Moline, Ill.-based Deere on Wednesday reported its first increase in annual sales in four years, the latest sign that the company is finally climbing out of a prolonged downturn amid languishing commodity prices.
It also forecast higher revenue for fiscal 2018 and bigger-than-expected earnings. The shares rose as much as 4.9 percent.
The world’s largest farm-machinery manufacturer is on an upswing even as the nation, which still accounts for most of Deere’s revenue, expects farm incomes to decline this year. In October, Deere saw the biggest surge in demand for its big equipment since 2010, with all categories of machinery rising by double-digit percentages in North America, Mircea Dobre, an analyst at Robert W. Baird and Co. Inc. in Milwaukee, said in a report earlier this week.
Farmers can push their tractors and combines only so far, despite enduring one of the longest agricultural downturns.

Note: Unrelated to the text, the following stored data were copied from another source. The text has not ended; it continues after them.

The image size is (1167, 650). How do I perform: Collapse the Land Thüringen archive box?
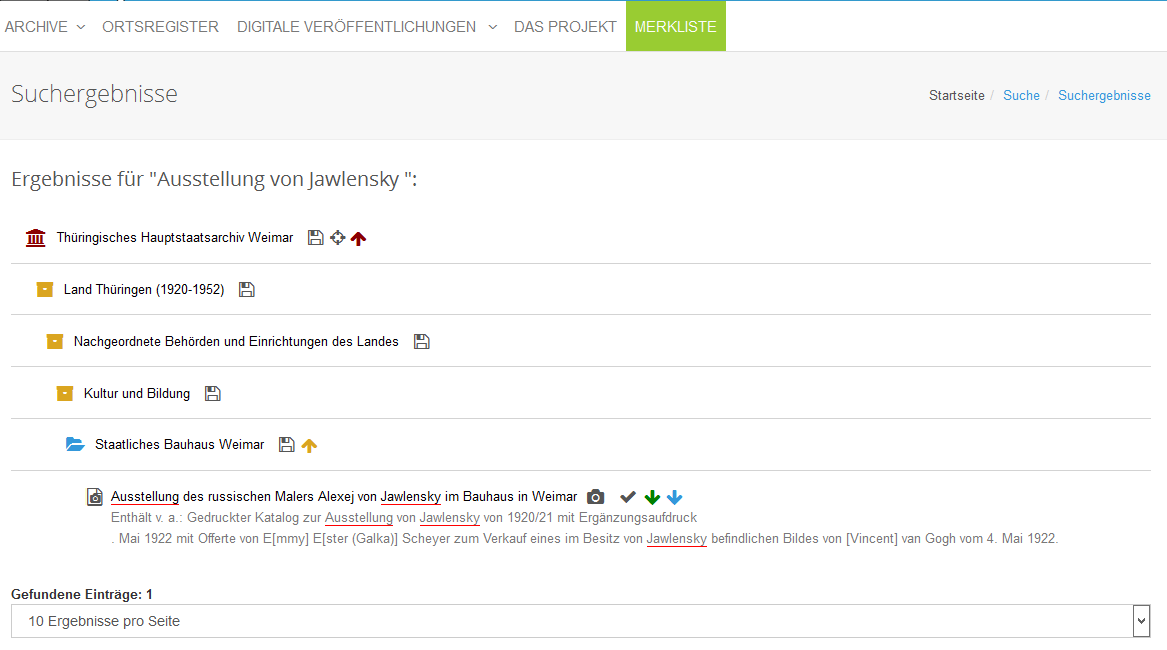(44, 290)
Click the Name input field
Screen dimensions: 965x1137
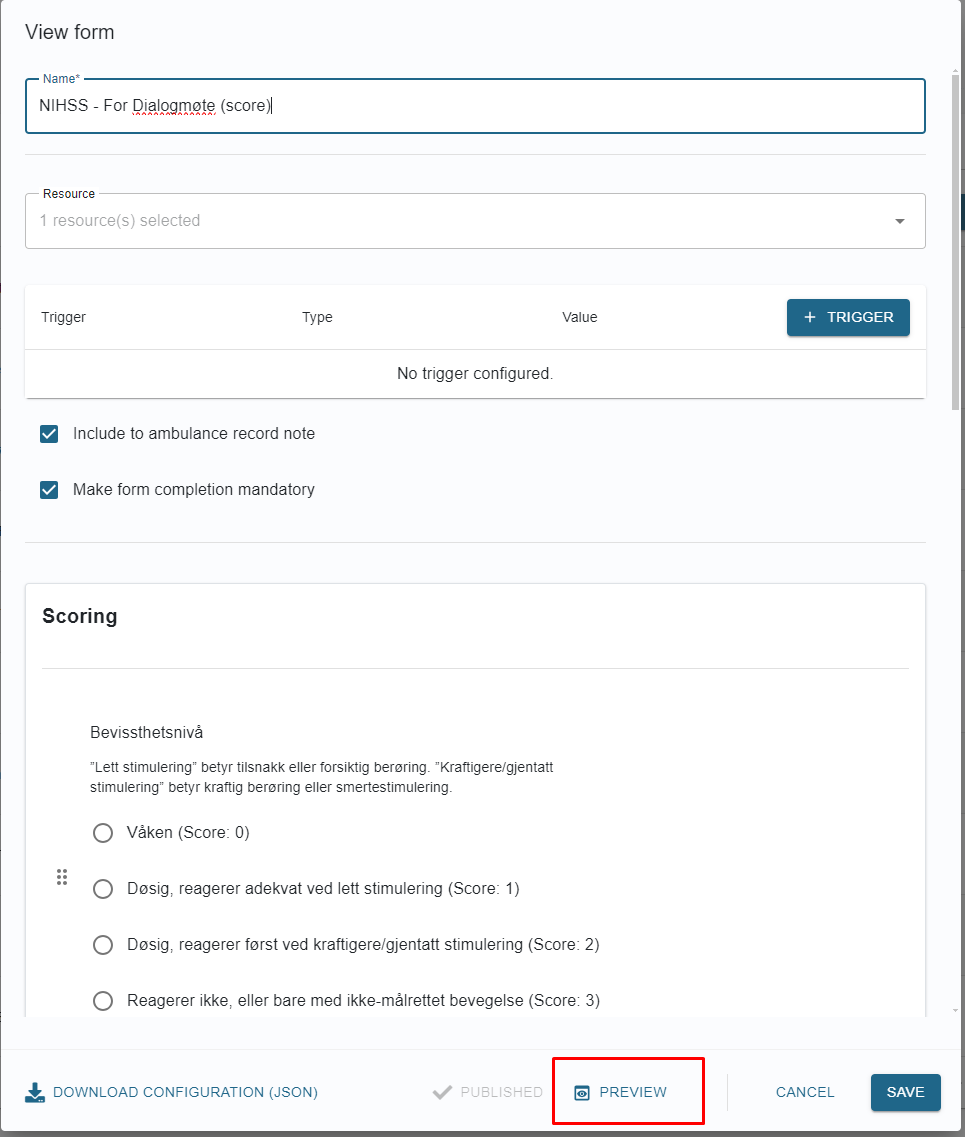click(475, 106)
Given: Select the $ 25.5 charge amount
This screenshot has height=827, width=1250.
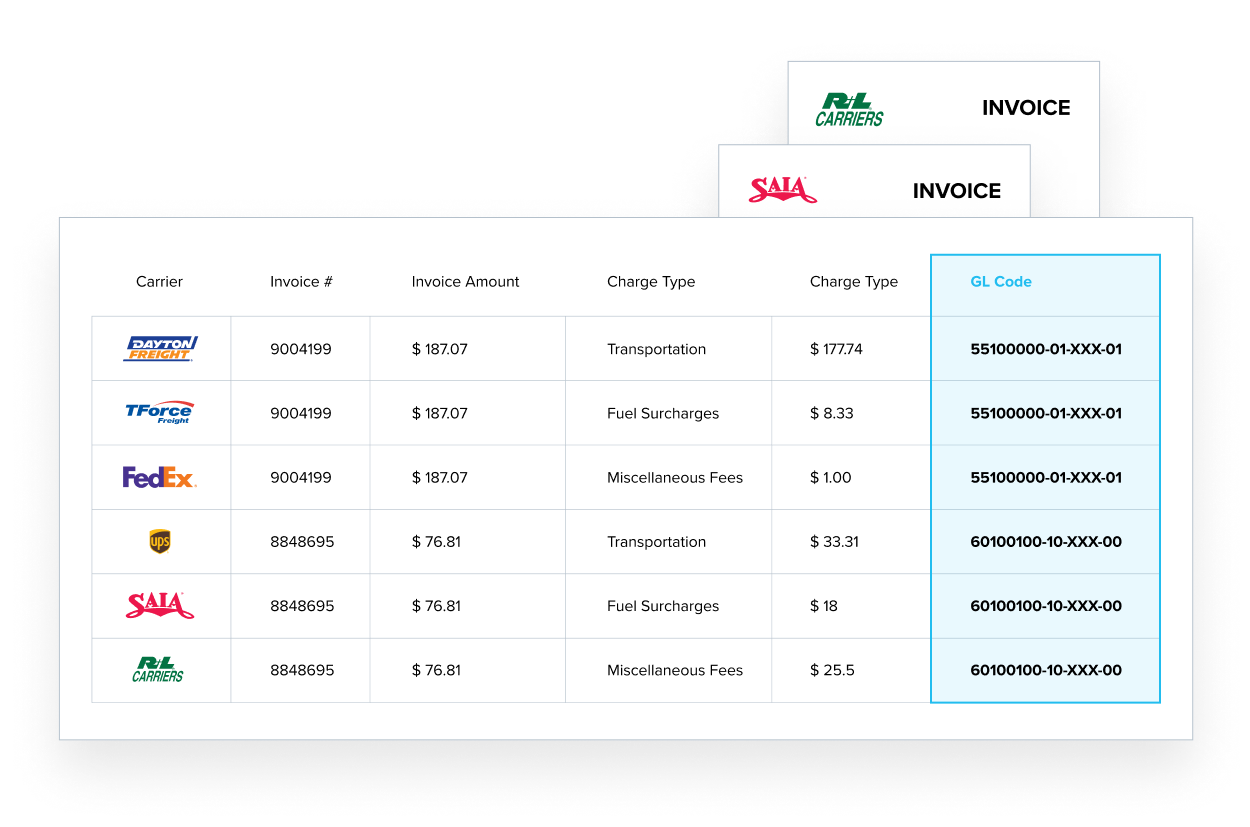Looking at the screenshot, I should coord(832,670).
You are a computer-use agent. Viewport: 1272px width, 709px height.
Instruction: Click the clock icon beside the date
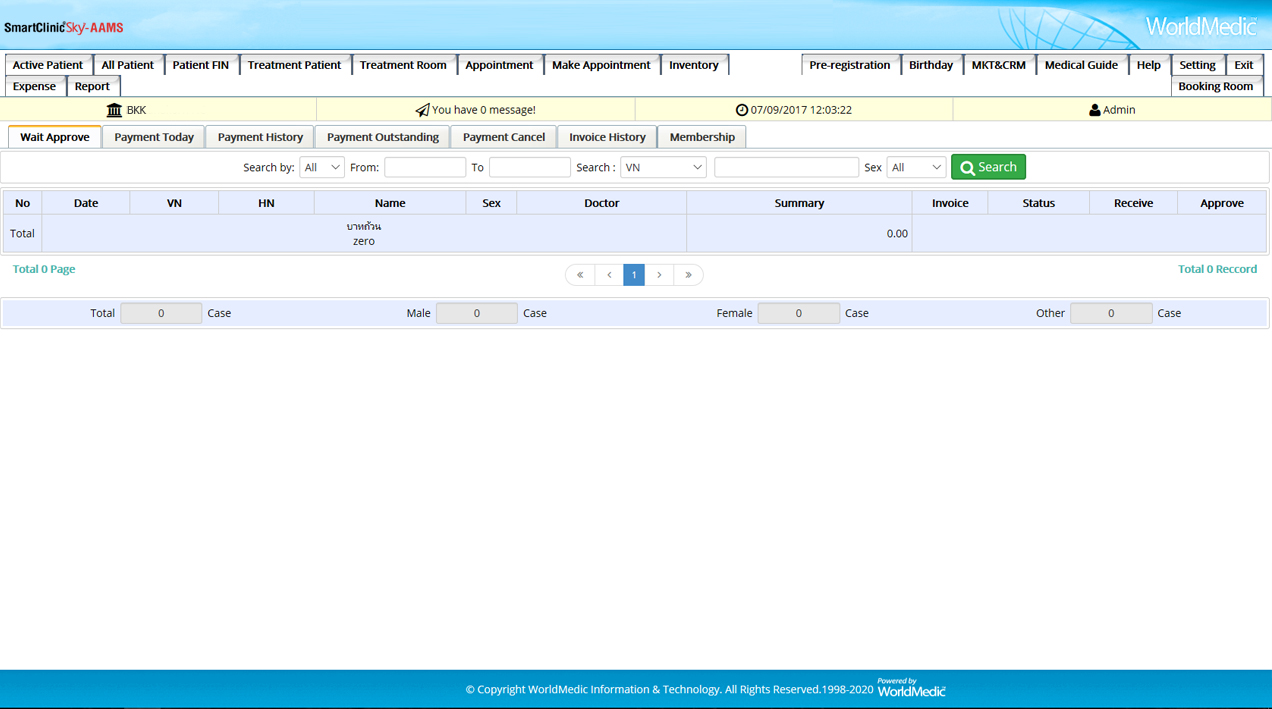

Most big equipment is sold to corporate farms, which have a replacement cycle that’s stretched out when commodities are under pressure, said Karen Ubelhart, an analyst at Bloomberg Intelligence. That’s driving more customers to Deere after years of production and inventory cuts at the company.
“The strength that we’re seeing in large ag is not coming from improved fundamentals,” Tony Huegel, Deere’s director of investor relations, told analysts on a conference call. “We’ve gone a number of years at very, very low level, so the equipment has begun to age a bit.”

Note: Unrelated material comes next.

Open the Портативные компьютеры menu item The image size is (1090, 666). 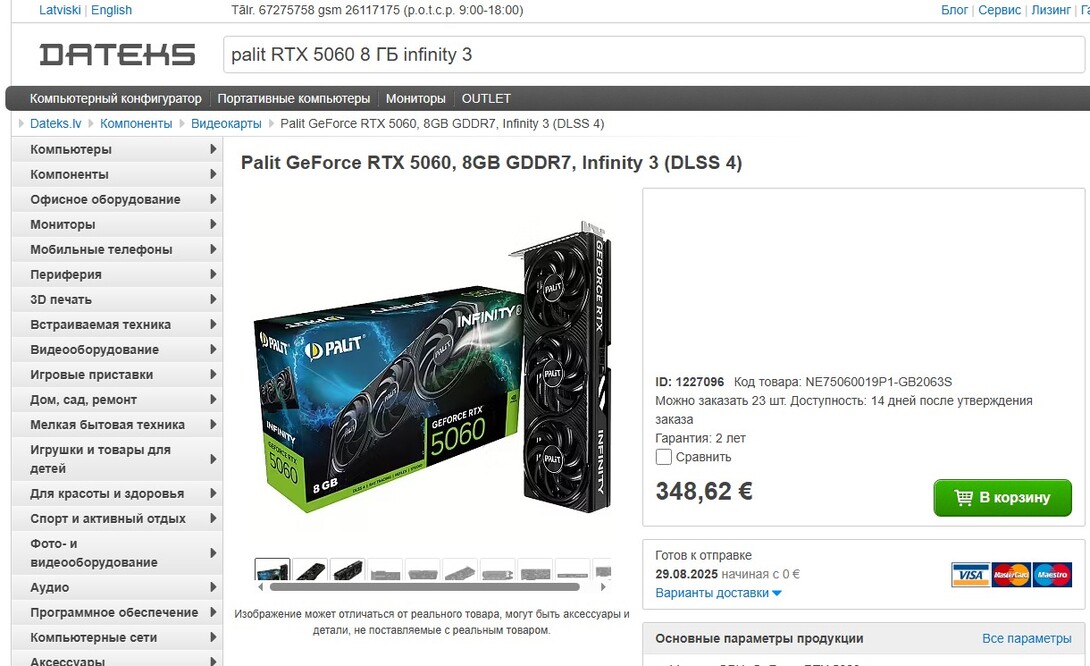click(x=293, y=99)
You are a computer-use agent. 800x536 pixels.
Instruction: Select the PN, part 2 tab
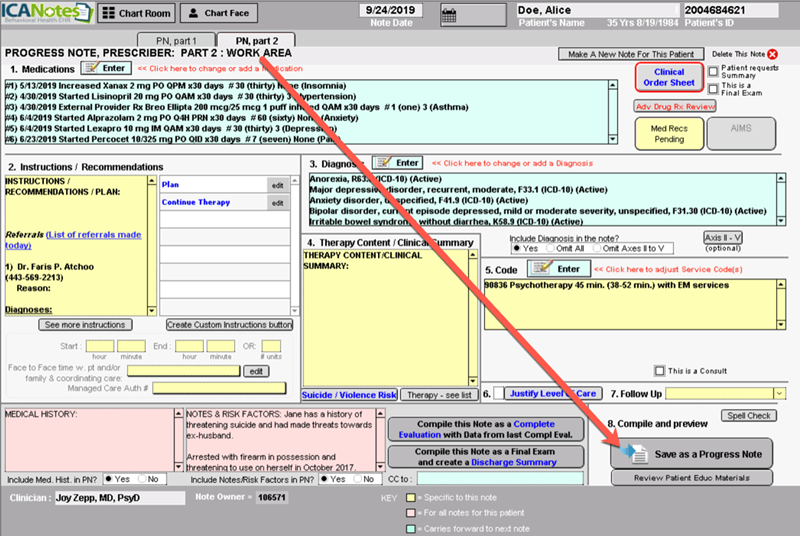click(256, 39)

Industrywide demand for large machinery will grow as much as 10 percent in fiscal 2018, Deere said. North America is expected to be the strongest region, while Deere forecasts the sector’s sales will increase 5 percent in Europe due to improving dairy and livestock markets. South American tractor and combine sales could rise as much as 5 percent, particularly on favorable conditions in Argentina. Sales in Asia will be flat, it said.
Deere also makes construction and forestry equipment. It said fiscal 2018 sales in that segment will surge 69 percent, mostly due to the pending acquisition of German road-construction equipment maker Wirtgen Group. The market for construction machines is booming on the back of strength in the U.S. housing market, Ubelhart said.
A sustained recovery in agricultural equipment is far from assured. Stubborn crop surpluses have crushed commodity prices and incomes in recent years, spurring some farmers to defer big-ticket purchases, or buy used machinery instead. Some farmers may still try to squeeze more life out of their tractors and combines as the corn, soybean and wheat markets are widely expected to be dogged by excess supply into 2018, keeping a lid on prices. On average, U.S. corn farmers are set to remain unprofitable for a fifth consecutive year, according to Bloomberg Intelligence.
Net income rose to $1.57 a share in Deere’s fiscal fourth quarter, which ended Oct. 31, from 90 cents a year earlier. That beat the $1.47 average of 18 estimates compiled by Bloomberg. Deere forecast net income for fiscal 2018 of $2.6 billion, exceeding the $2.3 billion average estimate. The shares were 4.4 percent higher at $145.32 at 12:02 p.m. in New York.
Other highlights from its earnings report:
— Fourth-quarter equipment revenue rose to $7.09 billion from $5.65 billion a year earlier, beating the $6.9 billion average estimate.
— Company equipment sales are projected to rise 22 percent in 2018, and 38 percent for the first quarter compared with a year earlier.
— Net income from financial services, the unit that offers finance for equipment purchases, is forecast to be about $515 million in fiscal 2018.